In this blog, I'll describe how we use RocksDB at Rockset and how we tuned it to get the most performance out of it. I assume that the reader is generally familiar with how Log-Structured Merge tree based storage engines like RocksDB work.
At Rockset, we want our users to be able to continuously ingest their data into Rockset with sub-second write latency and query it in 10s of milliseconds. For this, we need a storage engine that can support both fast online writes and fast reads. RocksDB is a high-performance storage engine that is built to support such workloads. RocksDB is used in production at Facebook, LinkedIn, Uber and many other companies. Projects like MongoRocks, Rocksandra, MyRocks etc. used RocksDB as a storage engine for existing popular databases and have been successful at significantly reducing space amplification and/or write latencies. RocksDB's key-value model is also most suitable for implementing converged indexing, where each field in an input document is stored in a row-based store, column-based store, and a search index. So we decided to use RocksDB as our storage engine. We are lucky to have significant expertise on RocksDB in our team in the form of our CTO Dhruba Borthakur who founded RocksDB at Facebook. For each input field in an input document, we generate a set of key-value pairs and write them to RocksDB.
Let me quickly describe where the RocksDB storage nodes fall in the overall system architecture.
When a user creates a collection, we internally create N shards for the collection. Each shard is replicated k-ways (usually k=2) to achieve high read availability and each shard replica is assigned to a leaf node. Each leaf node is assigned many shard replicas of many collections. In our production environment each leaf node has around 100 shard replicas assigned to it. Leaf nodes create 1 RocksDB instance for each shard replica assigned to them. For each shard replica, leaf nodes continuously pull updates from a DistributedLogStore and apply the updates to the RocksDB instance. When a query is received, leaf nodes are assigned query plan fragments to serve data from some of the RocksDB instances assigned to them. For more details on leaf nodes, please refer to Aggregator Leaf Tailer blog or Rockset white paper.
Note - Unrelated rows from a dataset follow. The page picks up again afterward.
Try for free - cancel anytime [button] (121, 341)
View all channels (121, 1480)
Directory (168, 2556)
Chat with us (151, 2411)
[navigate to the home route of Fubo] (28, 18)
To achieve query latency of milliseconds under 1000s of qps of sustained query load per leaf node while continuously applying incoming updates, we spent a lot of time tuning our RocksDB instances. Below, we describe how we tuned RocksDB for our use case.
RocksDB is an embedded key-value store. The data in 1 RocksDB instance is not replicated to other machines. RocksDB cannot recover from machine failures. To achieve durability, we built RocksDB-Cloud. RocksDB-Cloud replicates all the data and metadata for a RocksDB instance to S3. Thus, all SST files written by leaf nodes get replicated to S3. When a leaf node machine fails, all shard replicas on that machine get assigned to other leaf nodes. For each new shard replica assignment, a leaf node reads the RocksDB files for that shard from corresponding S3 bucket and picks up where the failed leaf node left off.
Disable Write Ahead Log
RocksDB writes all its updates to a write ahead log and to the active in-memory memtable. The write ahead log is used to recover data in the memtables in the event of process restart. In our case, all the incoming updates for a collection are first written to a DistributedLogStore. The DistributedLogStore itself acts as a write ahead log for the incoming updates. Also, we do not need to guarantee data consistency across queries. It is ok to lose the data in the memtables and re-fetch it from the DistributedLogStore on restarts. For this reason, we disable RocksDB's write ahead log. This means that all our RocksDB writes happen in-memory.
Writer Rate Limit
As mentioned above, leaf nodes are responsible for both applying incoming updates and serving data for queries. We can tolerate relatively much higher latency for writes than for queries. As much as possible, we always want to use a fraction of available compute capacity for processing writes and most of compute capacity for serving queries. We limit the number of bytes that can be written per second to all RocksDB instances assigned to a leaf node. We also limit the number of threads used to apply writes to RocksDB instances. This helps minimize the impact RocksDB writes could have on query latency. Also, by throttling writes in this manner, we never end up with imbalanced LSM tree or trigger RocksDB's built-in unpredictable back-pressure/stall mechanism. Note that both of these features are not available in RocksDB, but we implemented them on top of RocksDB. RocksDB supports a rate limiter to throttle writes to the storage device, but we need a mechanism to throttle writes from the application to RocksDB.
Sorted Write Batch
RocksDB can achieve higher write throughput if individual updates are batched in a
WriteBatch and further if consecutive keys in a write batch are in a sorted order. We take advantage of both of these. We batch incoming updates into micro-batches of ~100KB size and sort them before writing them to RocksDB.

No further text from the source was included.